The study was presented at the recent SPARK Conference on Generic Drug Repurposing for COVID-19 by Prof. Yaakov Nahmias, director of the Center for Bioengineering at Hebrew University. The promising early data from 1,500 Israel-based COVID-19 patients have spurred the launch of clinical trials, set to begin this week at Barzilai Hospital in Ashkelon, Israel, as well as clinical centers in the U.S., South America, and Europe.
The research on fenofibrate was prompted by research by Nahmias showing how the SARS-CoV-2 virus inhibited the effective breakdown of fat within the lungs of patients. He identified the drug, which was originally designed to address high levels of triglycerides (fats) in the blood, as a potential treatment to this deficiency in COVID-19 patients. Fenofibrate was originally approved by the FDA in 1975.
“We knew that the system we had developed for Tissue Dynamics provided us with a unique vantage point to understand how the virus operates in the lungs,” Nahmias explained in a press release. After discovering the efficacy of the drug in the lab-setting, Nahmias, together with Professor Oren Shiboleth of Ichilov Medical Center in Tel Aviv and Dr.

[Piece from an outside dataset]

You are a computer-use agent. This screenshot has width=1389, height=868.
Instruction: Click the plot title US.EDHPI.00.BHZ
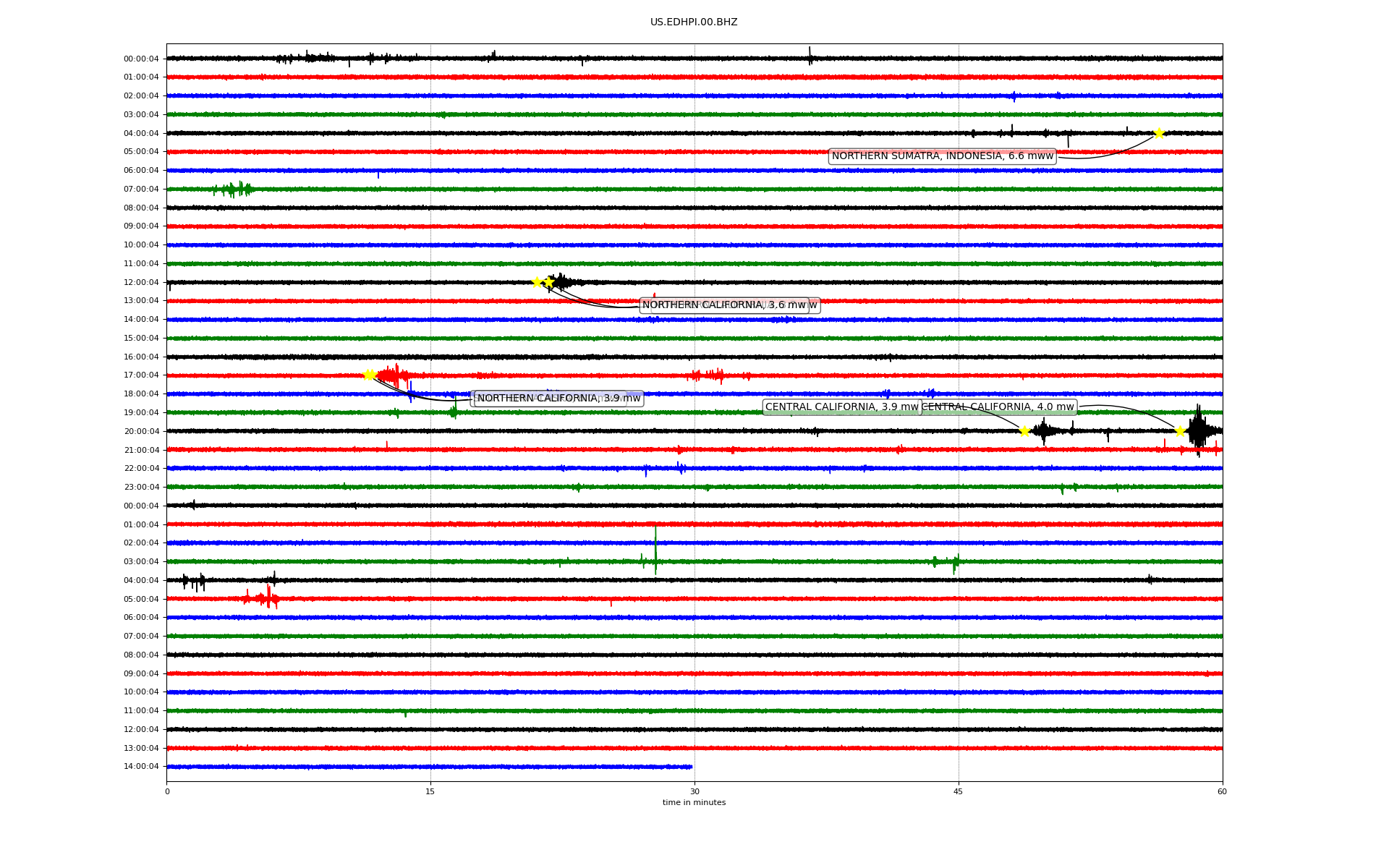pos(694,22)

Sigal Shafram-Tikva at Hadassah Medical Center in Jerusalem, worked to gather data from 1,500 Corona patients who were on a regimen of drugs designed to reduce the fatty buildup in lung cells.
The results demonstrated that patients who were taking the drugs to speed up the breakdown of fats were recovering from lung infections caused by COVID-19 in a matter of days—with no mortality among these patients.

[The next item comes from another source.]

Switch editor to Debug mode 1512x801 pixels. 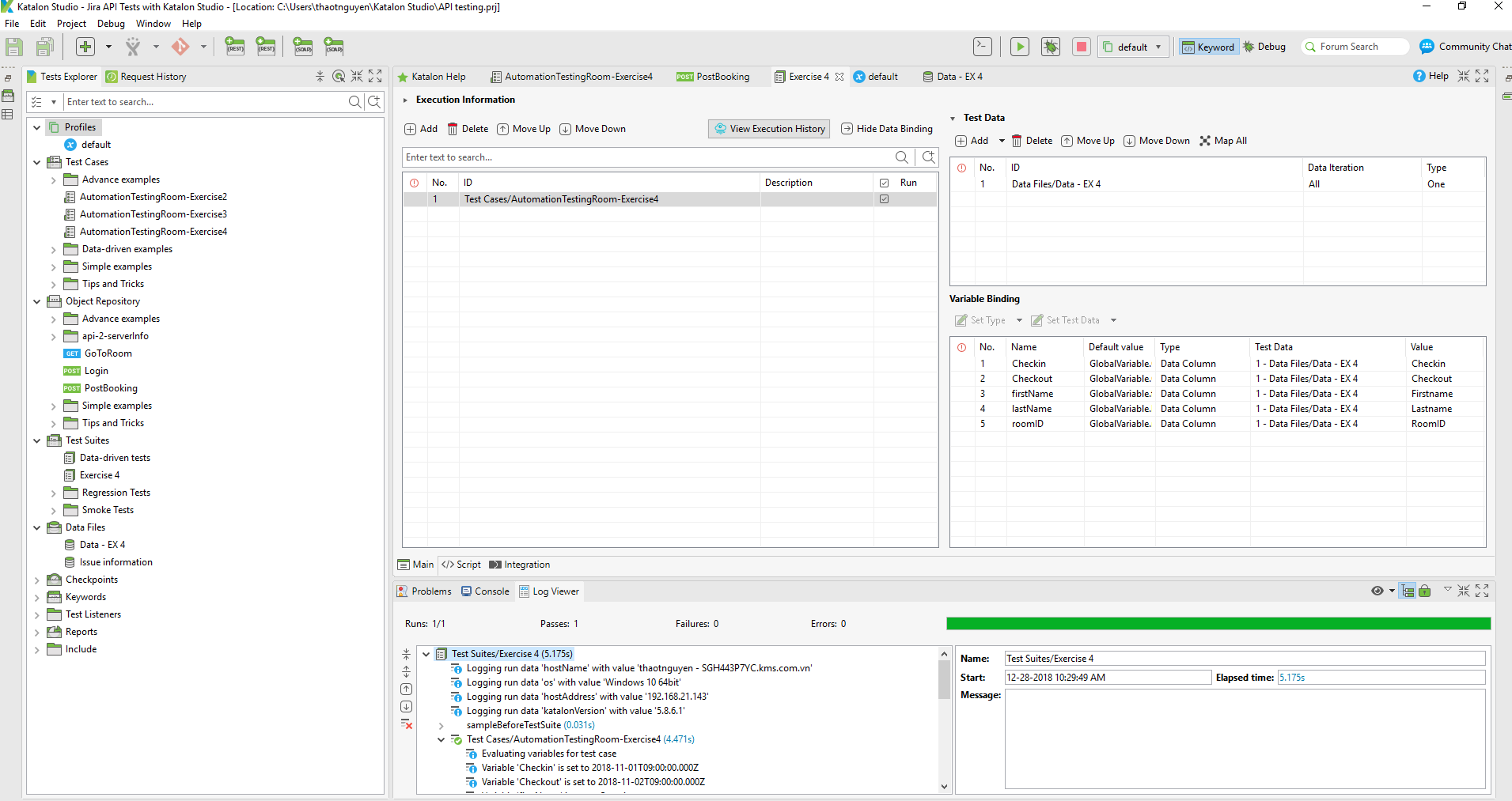(x=1264, y=47)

“We showed that the human lungs responded to the SARS-CoV-2 virus by completely changing their metabolism, causing a major buildup of fats in lung cells. Our findings show that this unhealthy fat buildup is a critical factor in COVID-19 patient’s deterioration. Patients taking fibrates that work directly to breakdown fats recovered fast from the disease, while those taking medications that build fats like thiazolidinediones, showed greater lung damage and mortality,” Nahmias said.

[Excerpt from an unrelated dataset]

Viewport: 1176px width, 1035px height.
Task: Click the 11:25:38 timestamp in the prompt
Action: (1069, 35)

According to the research team, using the drug—which is widely available, inexpensive, and has a proven safety record—could alter the effects of COVID-19 from a devastating disease to a far more manageable form of a respiratory cold.
With this research behind them the team will now begin an investigator-led Phase IIIa clinical study at Barzilai Hospital in Ashkelon, with financial support from global pharma company Abbott.
Additional clinical studies intended to corroborate Nahmias’s findings will also taking place in the U.S., Europe, and South America.
“Even as we see the introduction of numerous vaccines intended to reduce the transmission of the disease and protect vulnerable populations, this drug can help the direct treatment of the virus and reduce its severity and mortality. We hope to see the first results of the clinical phase of this study in the coming months,” said Professor Shlomo Maayan, director of the Department of Infectious Disease, Barzilai Hospital.